Energy experts have said overlapping jurisdictions and inconsistencies in government policy is discouraging investment in renewable energy.
Practical Action head of energy, Godfrey Sibanda made these remarks on the sidelines of a recent media training workshop on renewable energy jointly organized by the Media Institute of Southern Africa (MISA) and HIVOS.
Sibanda said there were several policies governing renewable energy projects across line ministries presenting overlapping jurisdictions that deter investors from expensive renewable energy ventures.
“Policy inconsistencies are having a negative impact on investment into the renewable sector.
“There are a lot of companies that want to invest in Zimbabwe but there are a lot of bottle necks.
“We don’t have a conducive environment for doing business; this dissuades potential investors into the renewable energy sector. There are huge upfront costs in the sector and investors want a predictable environment to invest in,” he said.
He said the National Energy Policy also lacks specific renewable energy clauses to stimulate growth in the sector and provide incentives for investment.
Sibanda said access to energy is a key enabler to development, and renewable energy provided a better alternative for rural and urban communities in developing nations.
“For communities that do not have energy access, which is the actual use of energy, in Zimbabwe the problem is skewed to rural communities that are out of the national power grid.
“Yet access to energy is a key enabler to development and renewable energy provides Rural District Councils a critical component needed to stimulate development.
“Renewable energy therefore provide for sustainable livelihoods, income generation, growth of local enterprise and new earning opportunities, which all translates to development,” he said.
He added, “Renewable energy is sustainable and environmentally friendly as it is generated from hydro, solar, wind and geothermal power.”
The United Nations sustainable development goals (SGD) 7- access to energy for all, compels nations provide energy for all by 2030 by raising $3 billion under pinned by the Sustainable Energy for All (SE4All) initiative.
ZERO energy project manager Wellington Madumira says government should join the SE4All initiative as civic society was limited at that level.
He said renewable energy projects initiated by CSOs were just a model to demonstrate the abundant opportunities for development that should be expanded by government.
“The work that we do does not mean as CSOs we a can replace government, at local level our projects are merely models that governments can emulate to provide clean energy to its populace.
“At the international stage Zimbabwe must join the Sustainable Energy for All initiative because as civic society we cannot represent government at the level,” he said.

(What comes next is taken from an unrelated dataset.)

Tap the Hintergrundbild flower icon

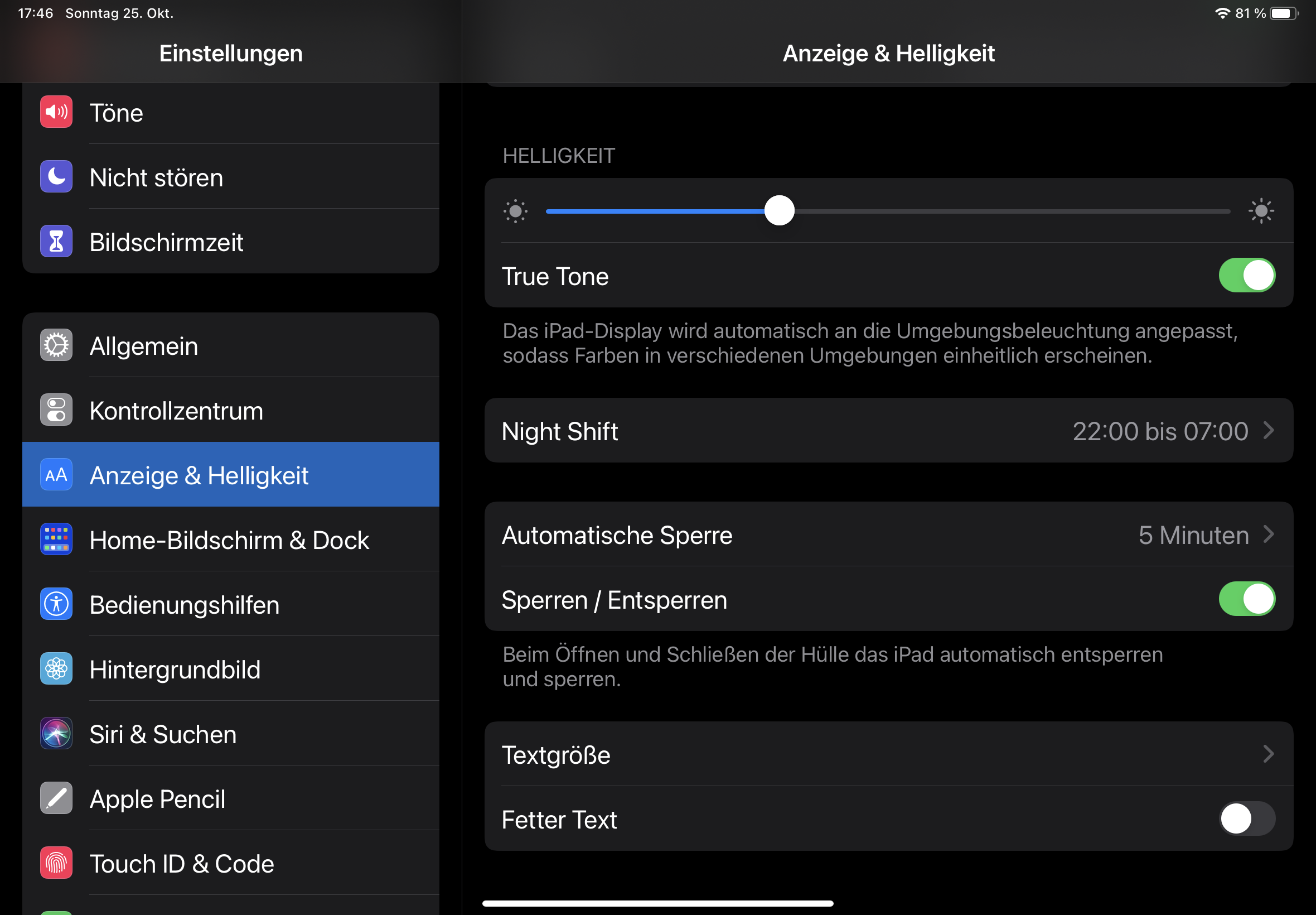click(56, 669)
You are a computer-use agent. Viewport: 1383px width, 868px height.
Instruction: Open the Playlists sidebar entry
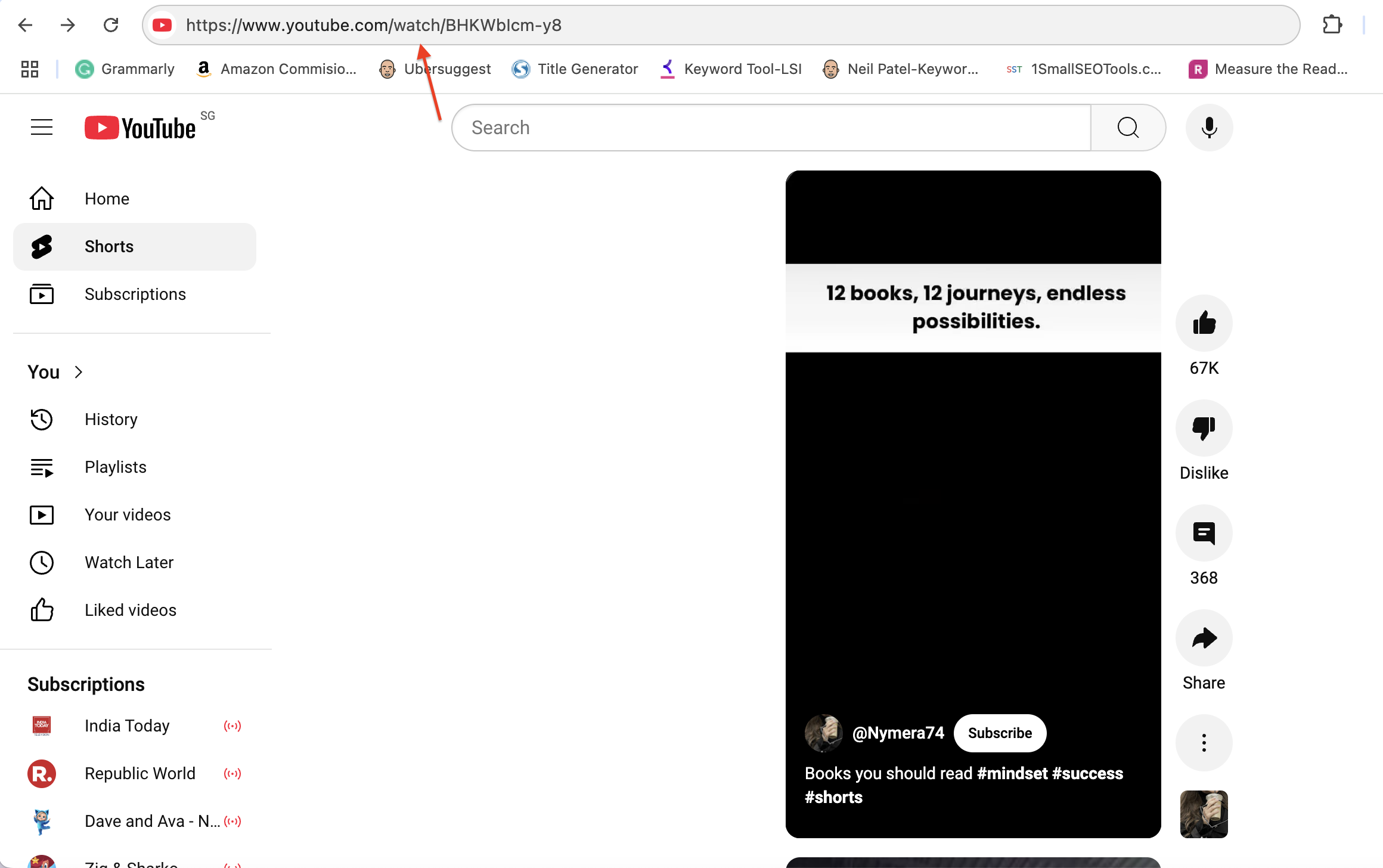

A new report by the World Bank, Regulatory Indicators for Sustainable Energy 2016 (RISE), shows that Zimbabwe is lagging behind. RISE is a set of indicators to help compare national policy and regulatory frameworks for sustainable energy. It assesses countries’ policy and regulatory support for each of the three pillars of sustainable energy—access to modern energy, energy efficiency, and renewable energy
RISE classifies countries into a green zone of strong performers in the top third, a yellow zone of middling performers, and a red zone of weaker performers in the bottom third, lack of incentives and regulatory support for renewable energy, places Zimbabwe in the red with a score of 25 from a possible 100.